We took independent advice from a midwife and an obstetrician (a doctor specialising in pregnancy and childbirth). We noted that there was an inappropriate remark recorded in Ms C's records by a midwife and we made a recommendation to the board about this. We found that, whilst many aspects of the care and treatment provided to Ms C were reasonable, there was a failure to take appropriate and timely action when Ms C presented with polyhydramnios (increased fluid) and accelerated foetal growth. Therefore, we upheld this aspect of Ms C's complaint.

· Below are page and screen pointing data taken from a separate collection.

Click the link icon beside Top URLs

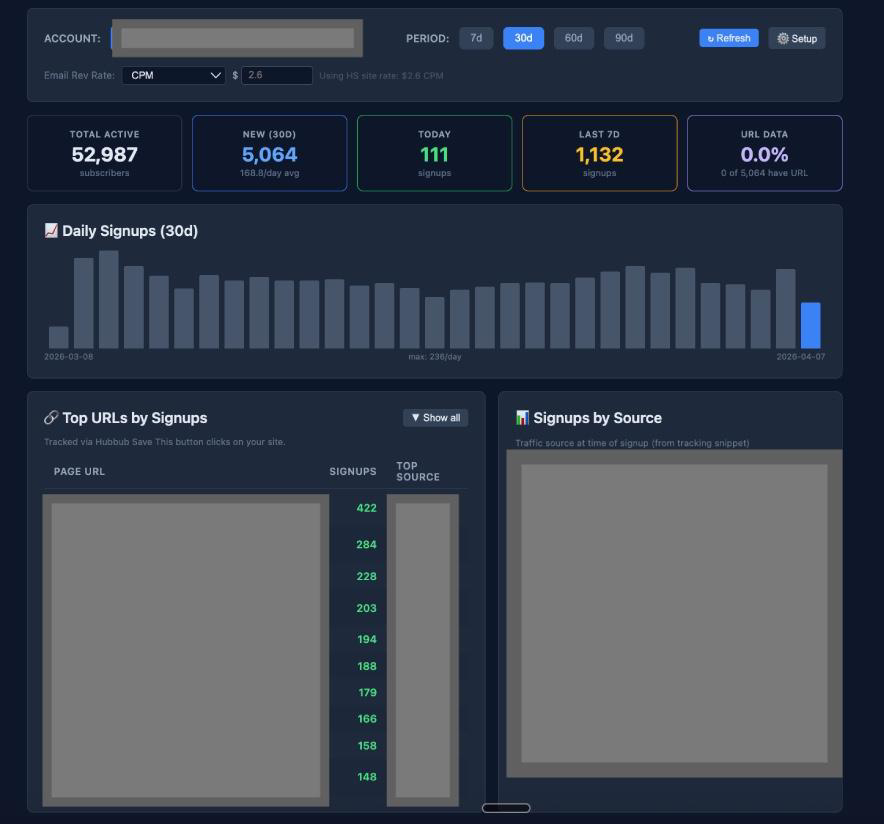[x=51, y=418]
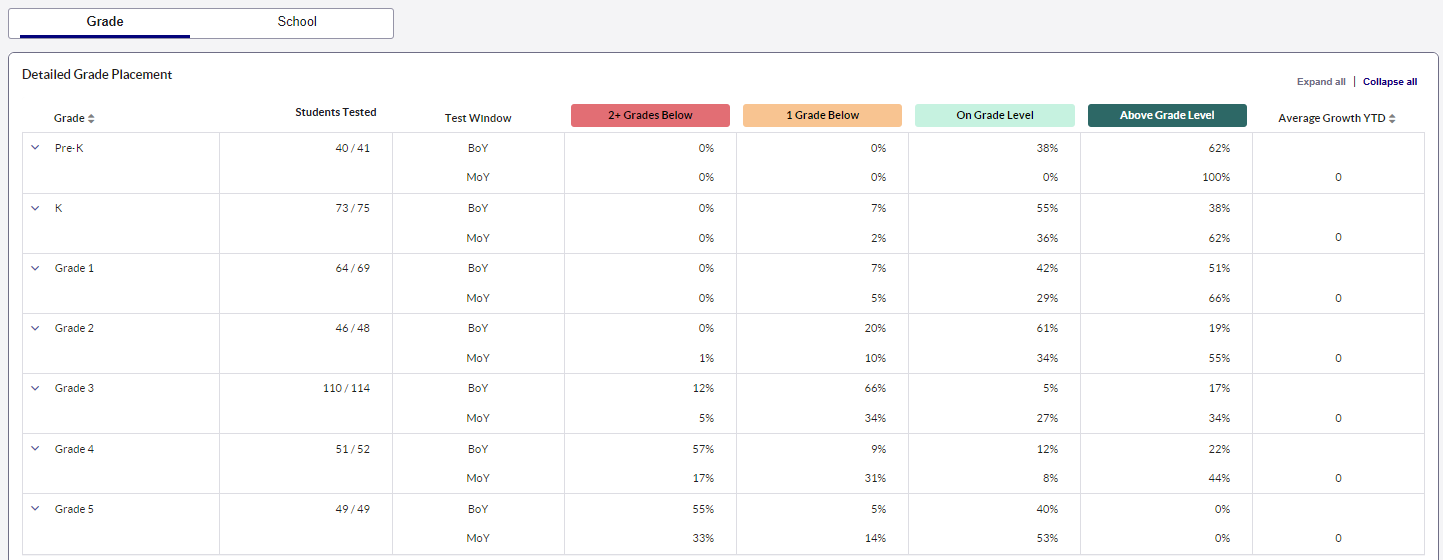Switch to the School tab
Screen dimensions: 1443x560
click(x=297, y=22)
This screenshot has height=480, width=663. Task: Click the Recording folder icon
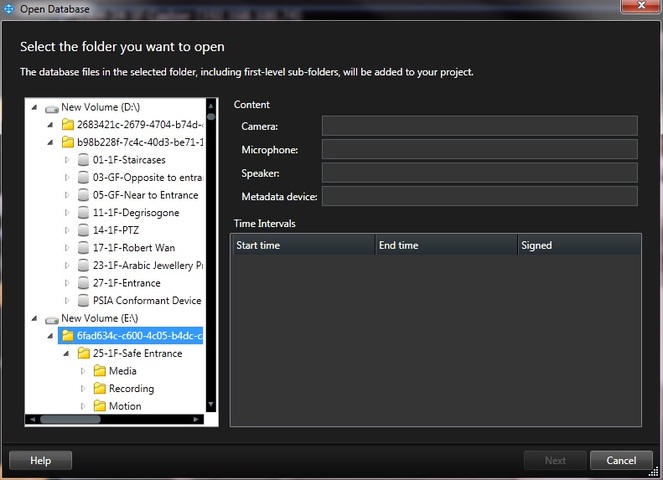(x=100, y=389)
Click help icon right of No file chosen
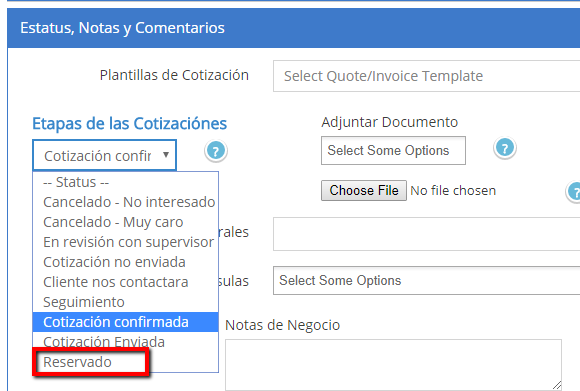 [573, 192]
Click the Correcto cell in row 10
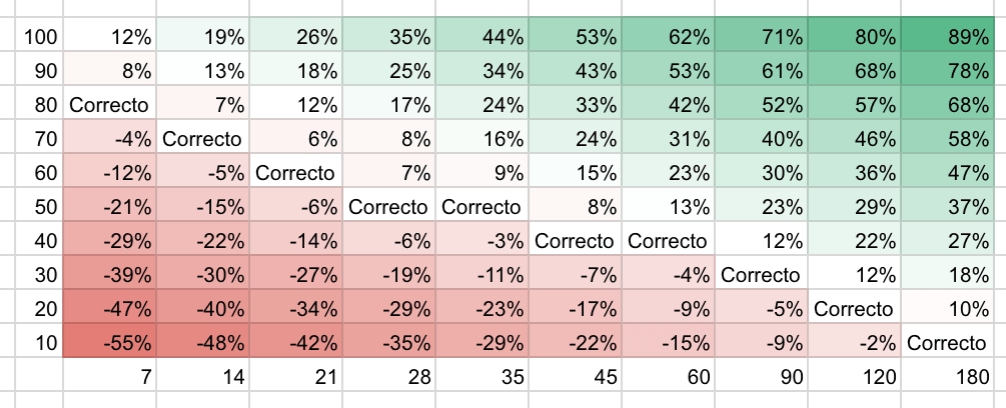 (947, 342)
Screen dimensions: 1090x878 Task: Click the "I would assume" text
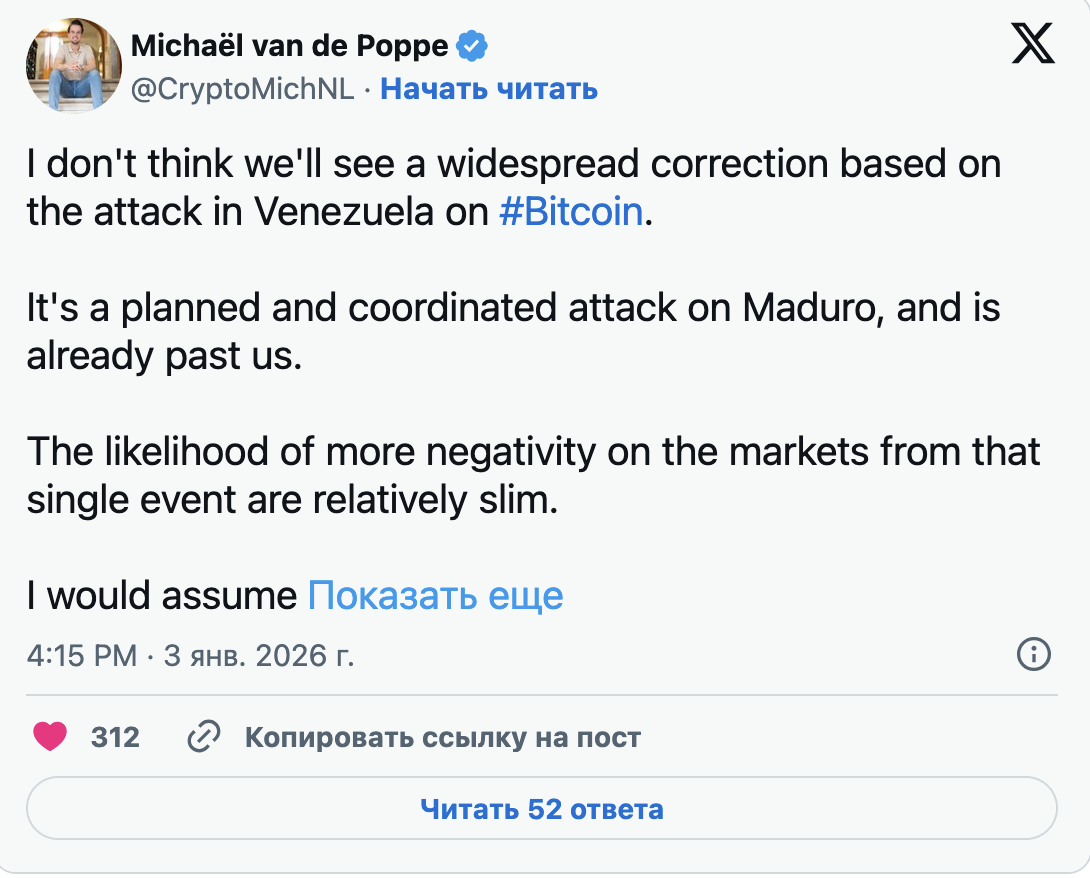162,596
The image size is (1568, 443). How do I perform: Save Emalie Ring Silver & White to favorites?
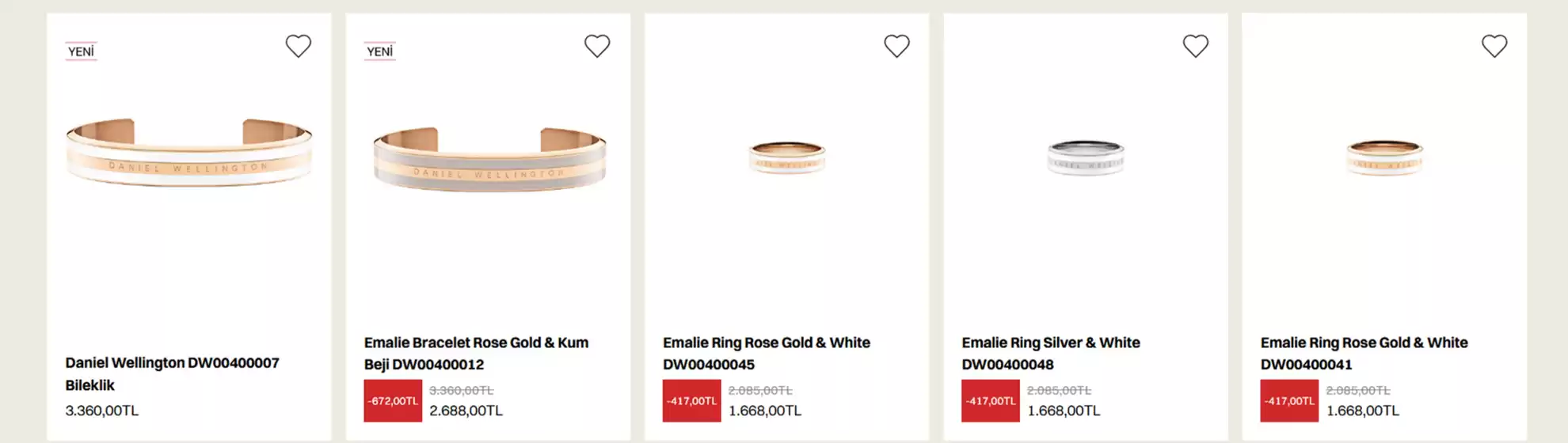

In relation to Ms C's concerns about post-pregnancy care, we found that this was appropriate and in line with standard practice. Therefore, we did not uphold this aspect of Ms C's complaint.

Recommendations

What we asked the organisation to do in this case:

  • Apologise to Ms C for the inappropriate description in her medical records, and the failure to investigate the cause of polyhydramnios and accelerated fetal growth in a timely manner. The apology should meet the standards set out in the SPSO guidelines on apology available at www.spso.org.uk/information-leaflets

What we said should change to put things right in future:

  • Notes made in medical records should be appropriate and in line with relevant nursing and midwifery standards.
  • Polyhydramnios and accelerated fetal growth should be investigated in a timely manner.

We have asked the organisation to provide us with evidence that they have implemented the recommendations we have made on this case by the deadline we set.